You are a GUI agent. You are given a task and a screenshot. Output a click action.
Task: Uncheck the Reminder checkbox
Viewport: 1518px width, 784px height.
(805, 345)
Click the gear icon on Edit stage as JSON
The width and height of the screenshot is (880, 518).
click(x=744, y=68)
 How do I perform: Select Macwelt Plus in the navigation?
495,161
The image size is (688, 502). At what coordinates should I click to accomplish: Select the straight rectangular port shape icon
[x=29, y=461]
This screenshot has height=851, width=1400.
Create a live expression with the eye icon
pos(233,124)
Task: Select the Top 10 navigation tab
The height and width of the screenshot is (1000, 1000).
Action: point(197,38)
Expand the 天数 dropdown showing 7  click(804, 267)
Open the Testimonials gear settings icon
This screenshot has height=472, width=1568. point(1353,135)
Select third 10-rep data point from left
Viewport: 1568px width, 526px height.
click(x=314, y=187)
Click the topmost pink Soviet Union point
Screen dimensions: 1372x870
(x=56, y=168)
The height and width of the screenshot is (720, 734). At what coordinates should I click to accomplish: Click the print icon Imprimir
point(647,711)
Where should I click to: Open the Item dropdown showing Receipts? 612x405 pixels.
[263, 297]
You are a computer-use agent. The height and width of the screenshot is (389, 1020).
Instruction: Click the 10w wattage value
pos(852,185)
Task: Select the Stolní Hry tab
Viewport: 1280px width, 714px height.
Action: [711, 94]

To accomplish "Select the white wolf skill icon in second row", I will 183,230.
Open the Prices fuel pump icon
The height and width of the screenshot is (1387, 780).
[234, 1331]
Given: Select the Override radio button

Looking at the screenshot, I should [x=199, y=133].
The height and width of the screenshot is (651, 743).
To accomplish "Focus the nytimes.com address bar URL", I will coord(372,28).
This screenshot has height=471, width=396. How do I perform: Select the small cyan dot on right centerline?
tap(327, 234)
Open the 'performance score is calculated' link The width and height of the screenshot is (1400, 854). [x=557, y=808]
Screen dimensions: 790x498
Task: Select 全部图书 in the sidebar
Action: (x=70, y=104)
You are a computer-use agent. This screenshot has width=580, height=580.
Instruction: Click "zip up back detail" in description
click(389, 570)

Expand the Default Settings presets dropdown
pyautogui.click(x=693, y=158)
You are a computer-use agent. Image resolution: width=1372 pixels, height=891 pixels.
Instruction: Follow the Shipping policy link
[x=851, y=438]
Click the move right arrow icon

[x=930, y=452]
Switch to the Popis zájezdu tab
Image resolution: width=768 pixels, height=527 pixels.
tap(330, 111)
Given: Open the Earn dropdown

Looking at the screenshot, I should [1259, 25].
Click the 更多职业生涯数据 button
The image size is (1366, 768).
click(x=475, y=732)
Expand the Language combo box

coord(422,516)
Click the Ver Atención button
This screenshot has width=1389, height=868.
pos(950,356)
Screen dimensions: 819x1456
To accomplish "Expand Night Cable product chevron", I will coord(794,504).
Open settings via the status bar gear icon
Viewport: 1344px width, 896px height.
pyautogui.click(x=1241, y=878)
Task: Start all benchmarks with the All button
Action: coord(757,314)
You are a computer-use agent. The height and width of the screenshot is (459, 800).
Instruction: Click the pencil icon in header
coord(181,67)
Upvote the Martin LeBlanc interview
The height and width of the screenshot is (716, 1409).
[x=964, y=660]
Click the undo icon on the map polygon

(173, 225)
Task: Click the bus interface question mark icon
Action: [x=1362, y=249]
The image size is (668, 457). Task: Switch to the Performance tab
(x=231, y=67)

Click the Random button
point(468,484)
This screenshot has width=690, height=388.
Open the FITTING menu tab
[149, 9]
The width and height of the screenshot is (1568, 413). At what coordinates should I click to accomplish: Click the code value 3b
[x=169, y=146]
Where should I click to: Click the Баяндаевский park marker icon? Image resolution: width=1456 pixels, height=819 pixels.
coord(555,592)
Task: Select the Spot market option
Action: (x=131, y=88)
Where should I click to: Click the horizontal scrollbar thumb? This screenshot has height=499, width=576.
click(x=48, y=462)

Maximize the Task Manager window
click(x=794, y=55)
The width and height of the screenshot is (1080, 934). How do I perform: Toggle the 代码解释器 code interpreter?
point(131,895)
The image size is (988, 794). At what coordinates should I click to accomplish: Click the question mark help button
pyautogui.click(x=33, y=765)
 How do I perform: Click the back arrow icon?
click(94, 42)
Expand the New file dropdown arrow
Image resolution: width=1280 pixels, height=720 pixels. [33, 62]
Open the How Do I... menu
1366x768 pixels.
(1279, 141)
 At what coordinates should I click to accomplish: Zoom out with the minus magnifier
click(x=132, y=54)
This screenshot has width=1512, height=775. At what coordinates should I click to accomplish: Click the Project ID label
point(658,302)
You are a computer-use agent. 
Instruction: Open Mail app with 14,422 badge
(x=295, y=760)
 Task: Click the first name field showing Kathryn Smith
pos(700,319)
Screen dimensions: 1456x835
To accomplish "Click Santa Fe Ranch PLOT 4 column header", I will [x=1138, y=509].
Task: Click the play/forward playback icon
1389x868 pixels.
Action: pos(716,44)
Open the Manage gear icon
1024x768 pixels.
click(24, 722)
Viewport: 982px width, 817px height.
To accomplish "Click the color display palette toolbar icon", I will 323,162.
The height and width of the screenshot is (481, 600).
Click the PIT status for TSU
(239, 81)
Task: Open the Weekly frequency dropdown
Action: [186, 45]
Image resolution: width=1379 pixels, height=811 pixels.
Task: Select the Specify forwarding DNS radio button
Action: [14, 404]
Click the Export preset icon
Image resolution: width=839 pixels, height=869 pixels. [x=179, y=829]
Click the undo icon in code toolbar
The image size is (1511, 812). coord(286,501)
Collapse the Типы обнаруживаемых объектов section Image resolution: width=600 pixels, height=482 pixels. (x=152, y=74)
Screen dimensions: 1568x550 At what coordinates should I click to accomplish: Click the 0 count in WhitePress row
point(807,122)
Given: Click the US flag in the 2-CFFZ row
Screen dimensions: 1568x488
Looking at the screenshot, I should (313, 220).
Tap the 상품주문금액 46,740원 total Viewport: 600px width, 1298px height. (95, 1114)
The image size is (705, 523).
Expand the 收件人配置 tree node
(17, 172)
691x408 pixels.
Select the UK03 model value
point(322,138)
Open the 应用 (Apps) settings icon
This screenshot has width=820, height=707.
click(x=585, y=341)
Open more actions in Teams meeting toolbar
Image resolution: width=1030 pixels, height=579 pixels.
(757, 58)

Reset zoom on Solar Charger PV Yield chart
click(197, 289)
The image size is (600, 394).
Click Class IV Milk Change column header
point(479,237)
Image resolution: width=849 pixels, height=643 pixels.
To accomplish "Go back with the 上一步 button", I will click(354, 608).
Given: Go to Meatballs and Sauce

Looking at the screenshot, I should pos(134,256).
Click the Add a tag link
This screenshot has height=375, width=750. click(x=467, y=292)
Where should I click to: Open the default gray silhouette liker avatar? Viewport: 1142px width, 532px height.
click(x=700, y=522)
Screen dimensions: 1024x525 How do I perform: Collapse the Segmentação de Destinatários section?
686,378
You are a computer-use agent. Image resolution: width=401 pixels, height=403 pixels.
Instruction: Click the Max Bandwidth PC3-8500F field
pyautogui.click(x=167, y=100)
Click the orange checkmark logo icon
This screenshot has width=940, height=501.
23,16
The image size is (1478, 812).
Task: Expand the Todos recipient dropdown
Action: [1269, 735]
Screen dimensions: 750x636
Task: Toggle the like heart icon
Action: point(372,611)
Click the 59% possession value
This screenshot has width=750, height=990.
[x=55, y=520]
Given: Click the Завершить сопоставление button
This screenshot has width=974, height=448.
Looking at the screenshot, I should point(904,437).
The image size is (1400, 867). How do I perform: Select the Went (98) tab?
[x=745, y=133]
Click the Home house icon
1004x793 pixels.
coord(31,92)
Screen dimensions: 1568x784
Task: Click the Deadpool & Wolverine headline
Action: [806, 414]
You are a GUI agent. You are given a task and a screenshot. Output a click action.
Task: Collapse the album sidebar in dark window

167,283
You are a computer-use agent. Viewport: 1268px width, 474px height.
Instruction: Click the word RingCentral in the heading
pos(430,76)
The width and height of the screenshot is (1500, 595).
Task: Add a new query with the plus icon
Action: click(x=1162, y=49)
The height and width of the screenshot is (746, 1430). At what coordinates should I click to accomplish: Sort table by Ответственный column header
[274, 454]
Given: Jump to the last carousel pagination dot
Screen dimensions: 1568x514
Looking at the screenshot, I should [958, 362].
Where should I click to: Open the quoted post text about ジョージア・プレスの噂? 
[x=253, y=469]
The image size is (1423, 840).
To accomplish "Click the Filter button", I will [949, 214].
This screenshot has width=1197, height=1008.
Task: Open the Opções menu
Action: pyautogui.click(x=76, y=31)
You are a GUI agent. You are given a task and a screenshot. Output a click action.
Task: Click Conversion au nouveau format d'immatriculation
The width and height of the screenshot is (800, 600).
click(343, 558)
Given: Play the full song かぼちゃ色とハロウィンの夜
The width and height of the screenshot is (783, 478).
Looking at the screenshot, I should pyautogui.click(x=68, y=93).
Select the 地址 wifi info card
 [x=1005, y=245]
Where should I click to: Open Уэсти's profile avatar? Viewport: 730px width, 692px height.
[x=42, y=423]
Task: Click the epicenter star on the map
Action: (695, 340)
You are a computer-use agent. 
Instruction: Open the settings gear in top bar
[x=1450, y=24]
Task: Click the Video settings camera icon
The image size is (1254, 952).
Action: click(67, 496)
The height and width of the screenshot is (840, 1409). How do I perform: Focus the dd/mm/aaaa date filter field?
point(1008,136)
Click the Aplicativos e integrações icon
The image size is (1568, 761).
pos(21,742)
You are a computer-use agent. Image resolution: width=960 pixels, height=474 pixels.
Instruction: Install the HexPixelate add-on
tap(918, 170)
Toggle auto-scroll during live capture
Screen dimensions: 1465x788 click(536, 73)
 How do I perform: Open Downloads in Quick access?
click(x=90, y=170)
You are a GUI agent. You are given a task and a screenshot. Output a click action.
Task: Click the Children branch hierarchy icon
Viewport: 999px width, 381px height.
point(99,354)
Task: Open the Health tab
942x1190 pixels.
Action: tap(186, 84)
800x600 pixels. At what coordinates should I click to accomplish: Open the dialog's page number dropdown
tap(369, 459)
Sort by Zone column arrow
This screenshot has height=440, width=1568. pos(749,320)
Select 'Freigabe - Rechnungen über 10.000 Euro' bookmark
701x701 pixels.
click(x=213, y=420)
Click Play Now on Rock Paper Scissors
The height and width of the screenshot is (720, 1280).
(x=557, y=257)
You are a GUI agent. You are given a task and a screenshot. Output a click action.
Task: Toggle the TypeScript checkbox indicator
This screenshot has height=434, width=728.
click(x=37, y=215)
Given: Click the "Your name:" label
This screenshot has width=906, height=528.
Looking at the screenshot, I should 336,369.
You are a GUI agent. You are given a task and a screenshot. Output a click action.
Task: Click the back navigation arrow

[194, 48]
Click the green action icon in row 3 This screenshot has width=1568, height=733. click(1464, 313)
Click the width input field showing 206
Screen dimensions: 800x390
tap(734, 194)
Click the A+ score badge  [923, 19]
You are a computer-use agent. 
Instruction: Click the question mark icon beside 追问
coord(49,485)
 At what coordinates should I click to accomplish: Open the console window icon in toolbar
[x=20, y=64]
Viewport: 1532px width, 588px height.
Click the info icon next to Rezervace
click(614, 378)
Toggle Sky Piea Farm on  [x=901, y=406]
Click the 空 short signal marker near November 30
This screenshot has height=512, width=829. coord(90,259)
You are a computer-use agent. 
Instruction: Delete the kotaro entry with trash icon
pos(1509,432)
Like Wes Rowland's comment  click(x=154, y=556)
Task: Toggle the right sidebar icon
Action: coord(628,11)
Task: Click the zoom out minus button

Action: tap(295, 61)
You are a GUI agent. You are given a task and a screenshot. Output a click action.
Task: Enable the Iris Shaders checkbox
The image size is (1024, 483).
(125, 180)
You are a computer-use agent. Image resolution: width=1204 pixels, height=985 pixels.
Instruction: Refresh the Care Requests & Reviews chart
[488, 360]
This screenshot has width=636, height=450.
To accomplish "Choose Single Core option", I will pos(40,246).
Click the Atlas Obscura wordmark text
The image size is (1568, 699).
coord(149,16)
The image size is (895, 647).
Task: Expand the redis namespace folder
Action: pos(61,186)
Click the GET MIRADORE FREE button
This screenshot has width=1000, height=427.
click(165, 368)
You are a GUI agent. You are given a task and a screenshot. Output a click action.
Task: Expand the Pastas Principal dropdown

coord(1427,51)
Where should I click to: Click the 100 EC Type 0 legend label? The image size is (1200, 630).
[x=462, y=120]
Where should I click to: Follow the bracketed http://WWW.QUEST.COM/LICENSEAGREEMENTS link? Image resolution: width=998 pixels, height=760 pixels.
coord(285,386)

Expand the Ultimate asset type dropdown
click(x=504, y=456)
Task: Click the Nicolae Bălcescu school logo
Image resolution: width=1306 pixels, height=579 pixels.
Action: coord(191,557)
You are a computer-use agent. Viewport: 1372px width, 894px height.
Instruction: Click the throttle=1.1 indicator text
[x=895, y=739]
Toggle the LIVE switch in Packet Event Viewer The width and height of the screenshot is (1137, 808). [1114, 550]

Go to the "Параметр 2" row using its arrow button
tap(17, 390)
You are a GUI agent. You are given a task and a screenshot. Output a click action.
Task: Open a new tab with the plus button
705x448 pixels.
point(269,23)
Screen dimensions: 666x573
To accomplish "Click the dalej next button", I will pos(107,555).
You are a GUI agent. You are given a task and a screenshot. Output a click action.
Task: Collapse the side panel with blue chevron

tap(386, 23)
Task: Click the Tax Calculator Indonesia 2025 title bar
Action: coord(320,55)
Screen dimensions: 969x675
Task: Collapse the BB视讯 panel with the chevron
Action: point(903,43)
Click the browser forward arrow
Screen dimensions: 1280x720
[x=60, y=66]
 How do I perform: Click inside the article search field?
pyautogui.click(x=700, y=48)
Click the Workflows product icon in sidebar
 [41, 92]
=-=-=-=-=
**To do:**
Reproduce exactly the lines above from the line with "At what coordinates should I click to accomplish: Zoom" to the line with "The height and width of the screenshot is (481, 600).", including both, and add nothing.

**Task result:**
 At what coordinates should I click to accomplish: Zoom out with the minus magnifier
click(x=132, y=54)
This screenshot has width=1512, height=775. At what coordinates should I click to accomplish: Click the Project ID label
point(658,302)
You are a computer-use agent. 
Instruction: Open Mail app with 14,422 badge
(x=295, y=760)
 Task: Click the first name field showing Kathryn Smith
pos(700,319)
Screen dimensions: 1456x835
To accomplish "Click Santa Fe Ranch PLOT 4 column header", I will [x=1138, y=509].
Task: Click the play/forward playback icon
1389x868 pixels.
Action: pos(716,44)
Open the Manage gear icon
1024x768 pixels.
click(24, 722)
Viewport: 982px width, 817px height.
To accomplish "Click the color display palette toolbar icon", I will 323,162.
The height and width of the screenshot is (481, 600).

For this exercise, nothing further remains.